Drs. Megan Swanson, Jane Namugga, and Paula Lee brainstorm future research ideas during the Duke Global Reproductive Health Leadership Symposium in Spring of 2018.

Dr. Jane Namugga continues her work with Dr. Paula Lee. The pair have completed data collection for a project to determine rates of completion and adverse events associated with receiving chemotherapy prior to surgery for women with cervical cancer. This treatment protocol reflects that fact that radiation therapy, the firstline treatment for cervical cancer, is often limited in low-resource settings, and has been unavailable in Uganda for the past two years. This study, funded by a Hammond Fund Award through the Duke Department of Ob/Gyn, will provide guidance for doctors having to improvise regimens for cancer patients.
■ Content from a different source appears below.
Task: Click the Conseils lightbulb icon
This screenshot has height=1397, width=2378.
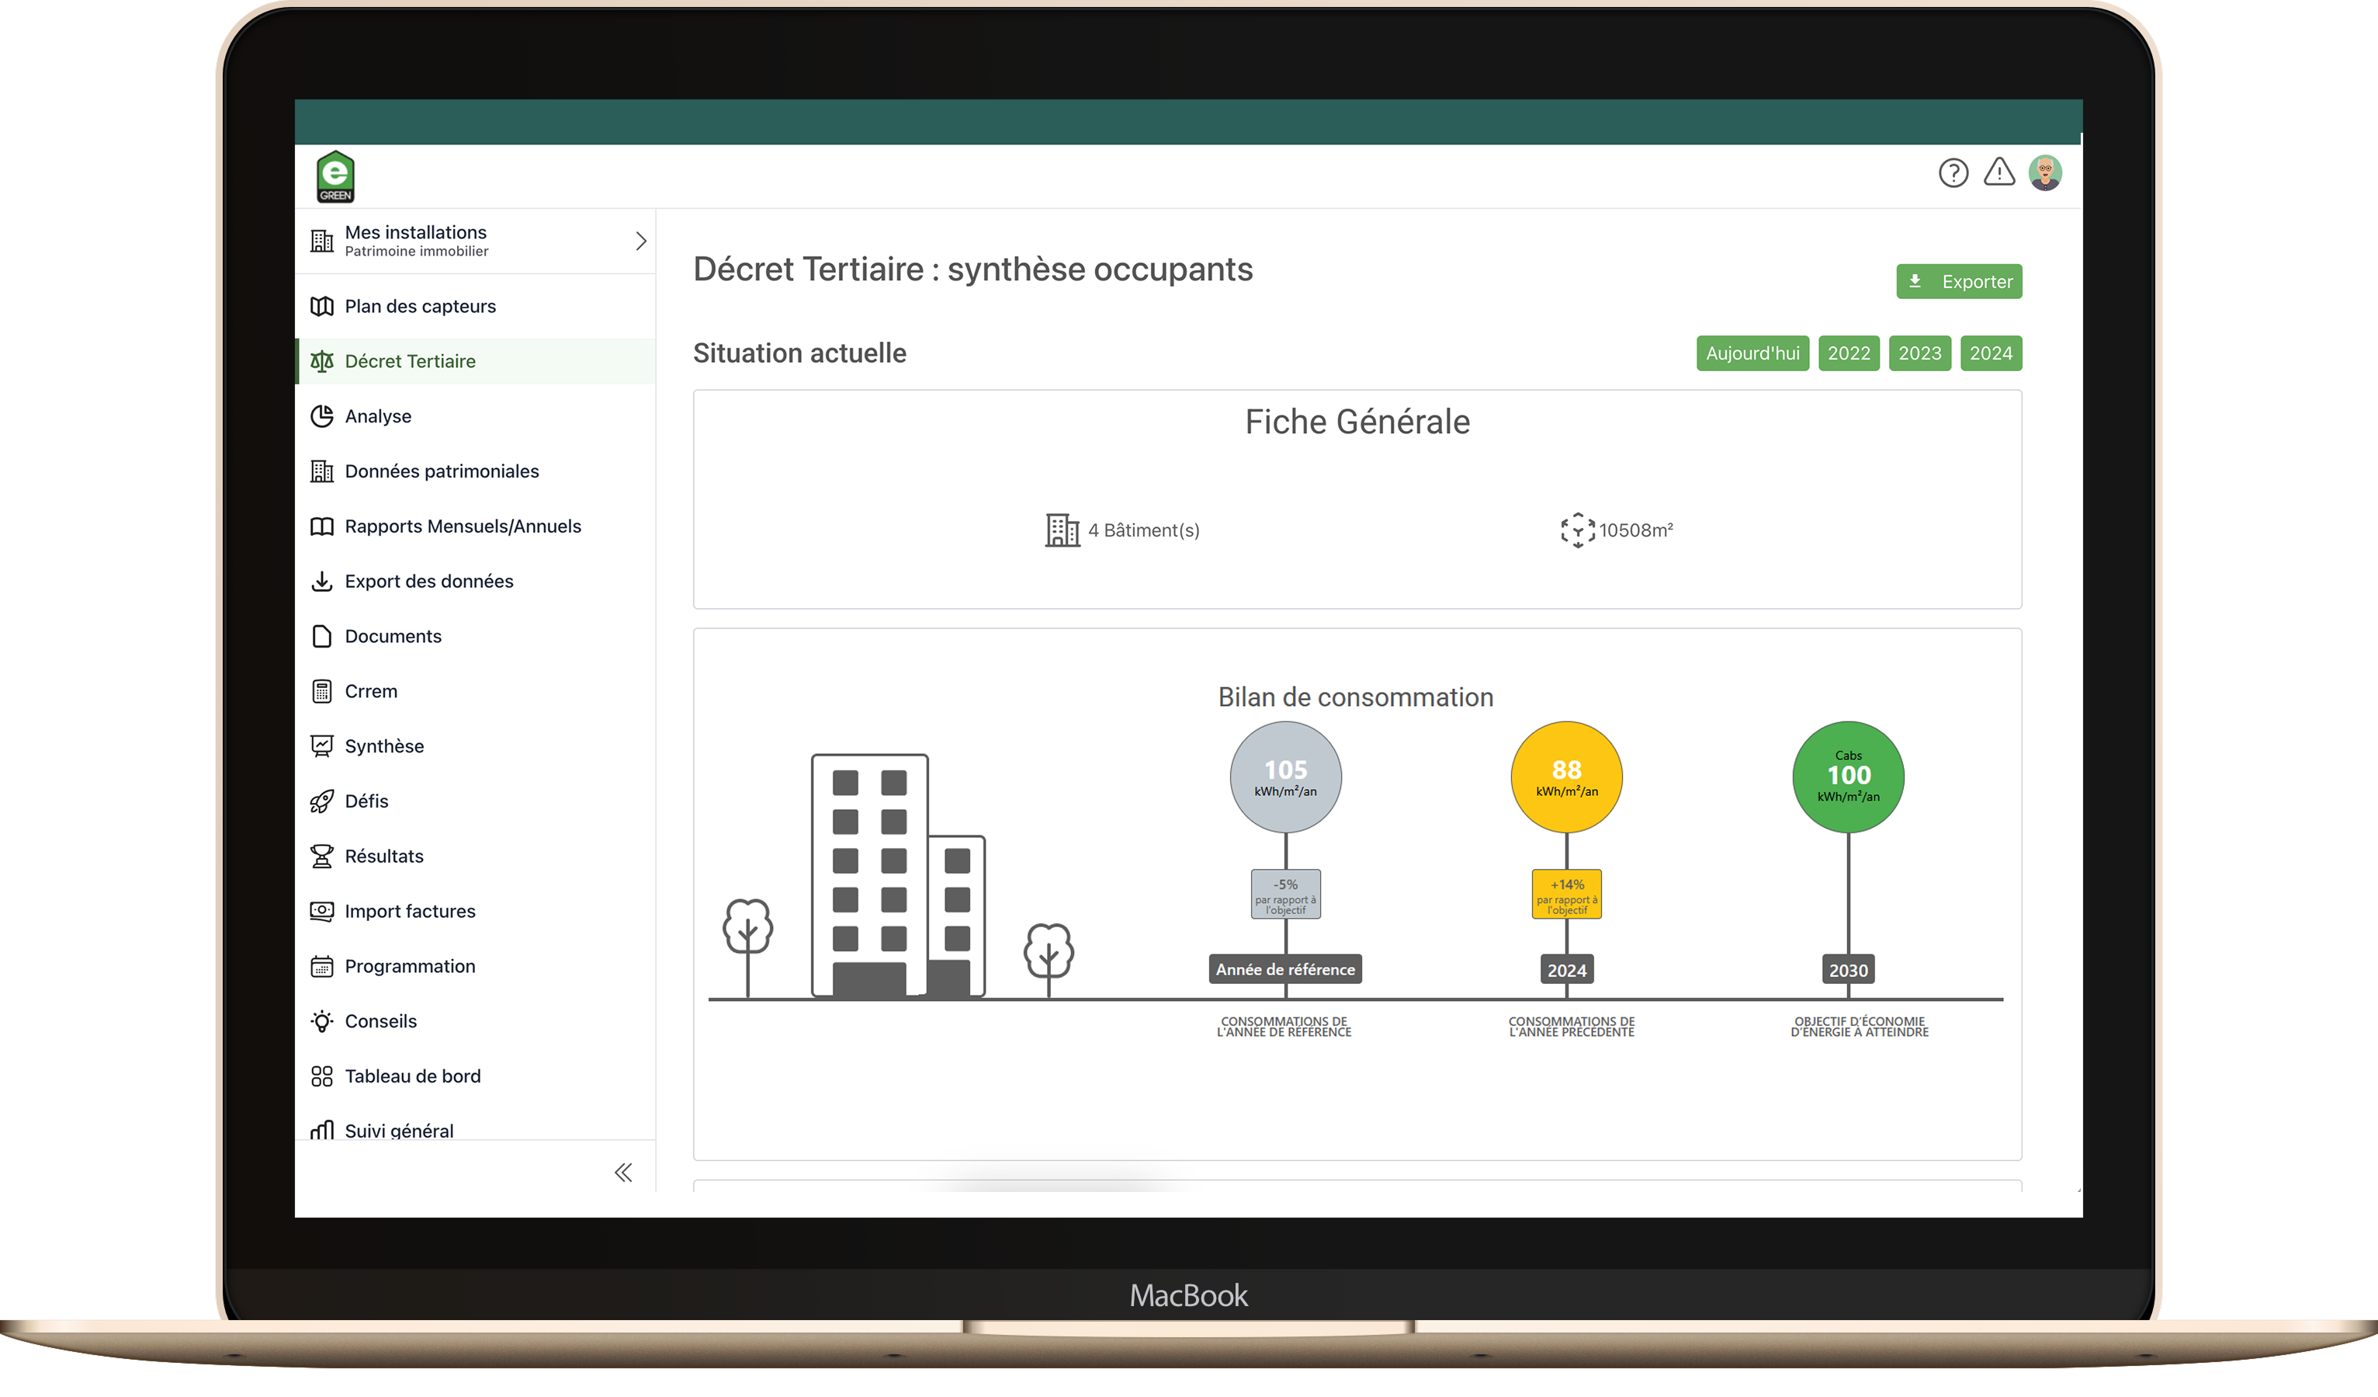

While this project is ongoing, Dr. Namugga is leading the clinical training for the Makerere gyn-oncology fellowship, which will graduate the first class of fellows next October. Three more fellows were just accepted to start with next month’s class. Drs. Lee and Megan Swanson have helped provide clinical mentorship for the Makerere-based fellows. Dr. Swanson will be presenting some of the work she did in collaboration with Drs. Nakalembe, Huchko and Namugga at the International Papillomavirus meeting next month in Sydney, Australia. She has been exploring factors associated with delays in diagnosis and treatment for women diagnosed with cervical cancer in Makerere.